There have been reports about military and industrial secrets and what "ought" to be secrets
being sent to China for decades now. It has been clear (at least in these reports) that
US companies were required to have their technology built within China inorder to have access
to Chinese markets, and the US Government has approved such technology transfers time and again,
regardless of concerns for what it does in the long term.I seem to recall this at least as far back as
Clinton's time, maybe further.

So we are seeing a continuation of a pattern which has been accepted for many years of transfer
of knowhow and of aggressive Chinese state support of that transfer.

While arguable the time to lock the barn door started decades ago, and continues now, this report
should surprise nobody. The economic espionage (and other espionage possibly) is old news and
might be better handled by measures to perhaps make some of their take be designed to be dangerous
to use. (If for example you steal my avionics, might I not be justified in seeing that what you steal
is jiggered so the planes crash now and then? Or happen to hit some unpleasant resonances once in
a while?) Such things would make it dangerous to steal...

Also is there no counter-espionage going on?
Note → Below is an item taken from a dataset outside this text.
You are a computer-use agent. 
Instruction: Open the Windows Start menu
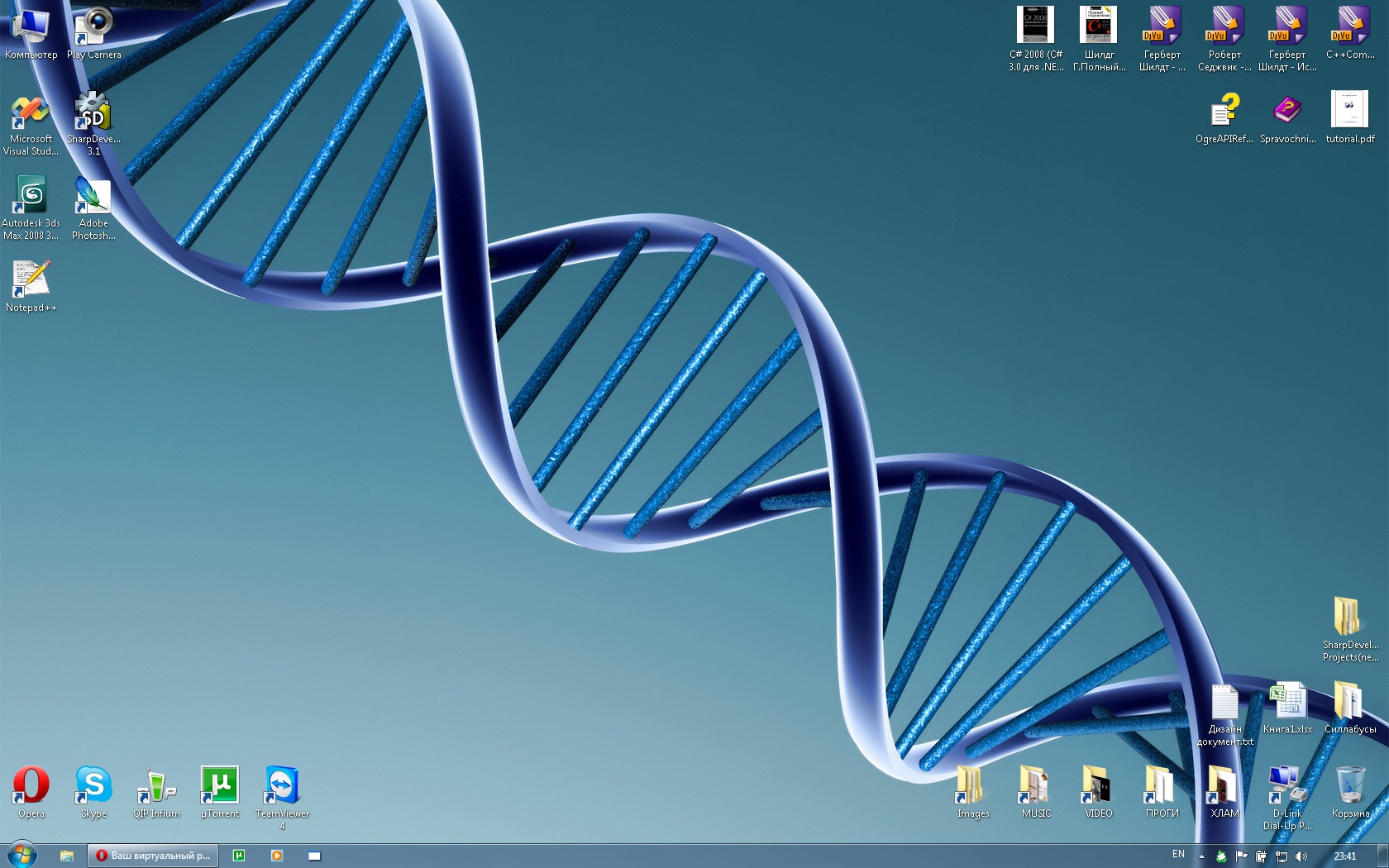22,855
At any rate, treating this as a surprise and a reason to prepare for war seems useful only to those
who want to create emergencies, perhaps to further diminish our civil liberties.
When I was young there was lots of fear about impending nuclear war, but nobody treated spy scandals on
either side as reasons for conflict. They did try to reduce exposure.

That can be done here too. One thing that might be looked at is whether the "air gap" that was supposed
to protect many SCADA systems could not be made to exist in reality, as an alternative to replacing
all the old gear in use. New mandates are not needed so much as something like pointing out that
the uninsured liability risk of not having such gaps can be rather large, and some public monitoring
to find vulnerable sites.

As for the worries even DoD has about hidden functions in ICs sourced from abroad, the more such sourcing is
domestic only, and enforced so, the more such seems real.
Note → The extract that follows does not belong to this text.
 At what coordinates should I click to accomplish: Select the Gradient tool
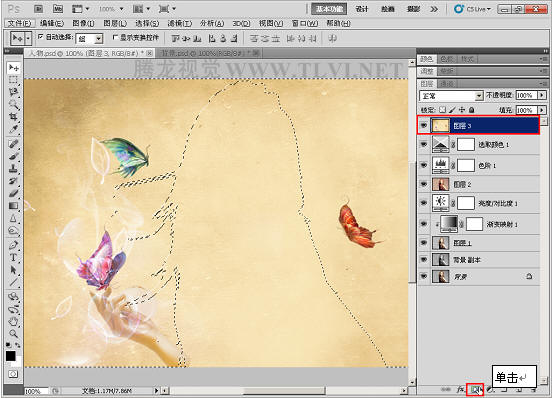tap(13, 206)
Securing infrastructure from spying or outside influence is a huge job, made harder by decades
of use of systems not designed to resist attacks (so that only the civilian losses due to untrustworthy
actions seem to drive fixes) and failure to use software designed for stronger protection. There are
measures that can be taken, but many are not general practice, but are lab work. (Ever consider how
much mischief occurs because we don't design our interpreters (hardware or software) to reliably tell
data apart from code? This permeates whole classes of attacks. While language purists will point
out that type enforcement should imply this, the basic code/data confusion problem alone causes
most of the flaws I read about. That ought to suggest generic approaches to anyone who considers
it awhile.)

On the other hand, if the point of all the sabre rattling is to give excuses for increasing
government pervasiveness, and perhaps ventures into wishful thinking that fighting another
war like, say, the Korean War, will allow the problems to be solved, it won't do anything
useful and is likely to cause great damage, domestically and otherwise.
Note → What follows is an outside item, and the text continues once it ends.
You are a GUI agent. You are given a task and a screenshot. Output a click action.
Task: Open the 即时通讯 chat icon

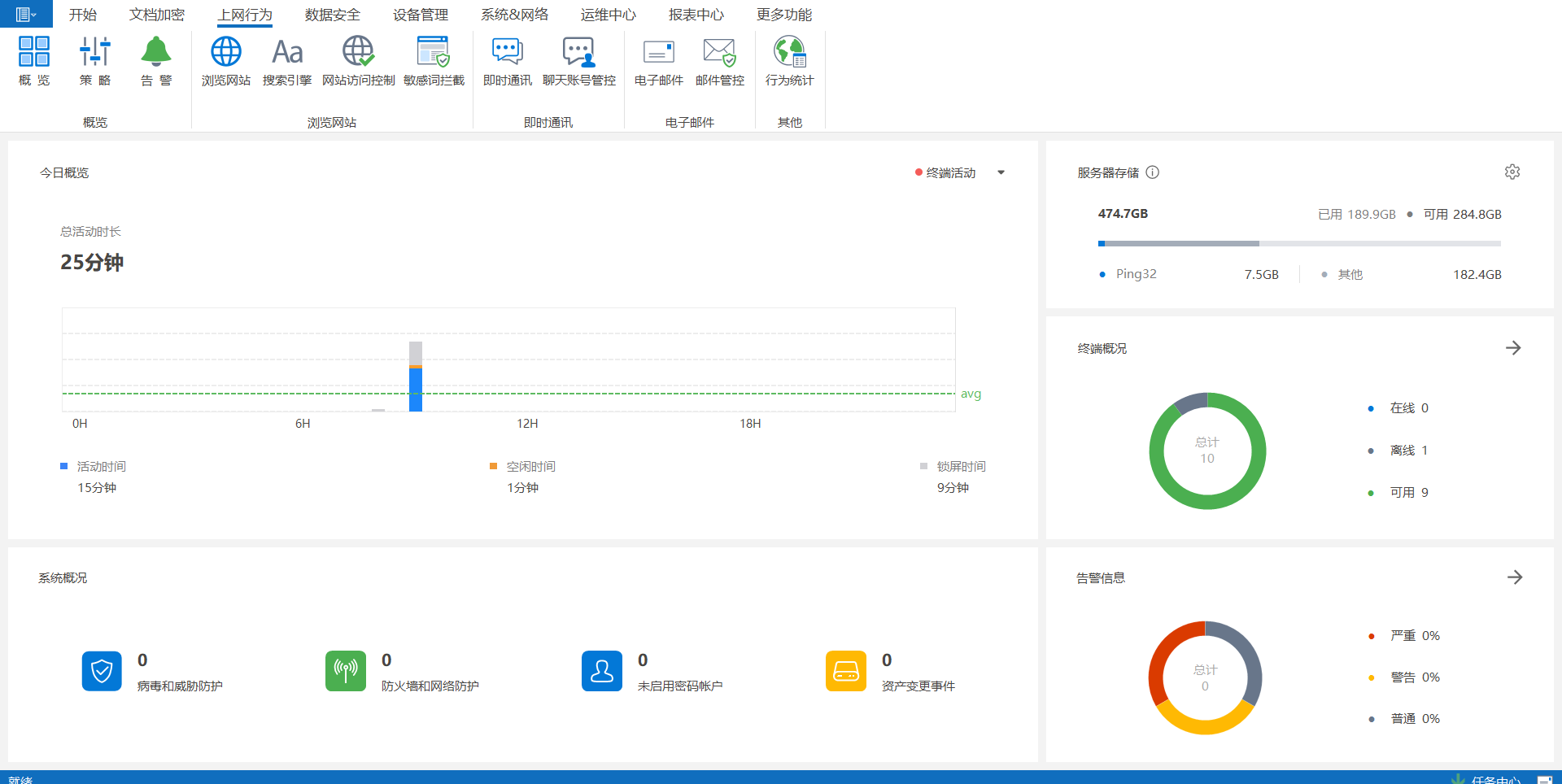point(508,60)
The political folks here really need to be dealing with experts outside their set of Usual Suspects
to devise honest fixes, and let those fixes be visible. Talk about how the government in its wisdom
will fix things, given how thoroughly it has NOT fixed things over decades now, sounds like
subscribing to a 19th century snake-oil salesman to treat a modern epidemic.

Maybe some of the above might suggest some other ways...
Glenn Everhart

On 02/20/2013 09:34 AM, Gary McGraw wrote:
hi sc-l,

No doubt all of you have seen the NY Times article about the Mandiant report that pervades the news this week.  I believe it is 
important to understand the difference between cyber espionage and cyber war.  Because espionage unfolds over months or years in 
realtime, we can triangulate the origin of an exfiltration attack with some certainty.  During the fog of a real cyber war 
attack, which is more likely to happen in milliseconds,  the kind of forensic work that Mandiant did would not be possible.  (In 
fact, we might just well be "Gandalfed" and pin the attack on the wrong enemy as explained here: 
http://searchsecurity.techtarget.com/news/2240169976/Gary-McGraw-Proactive-defense-prudent-alternative-to-cyberwarfare.)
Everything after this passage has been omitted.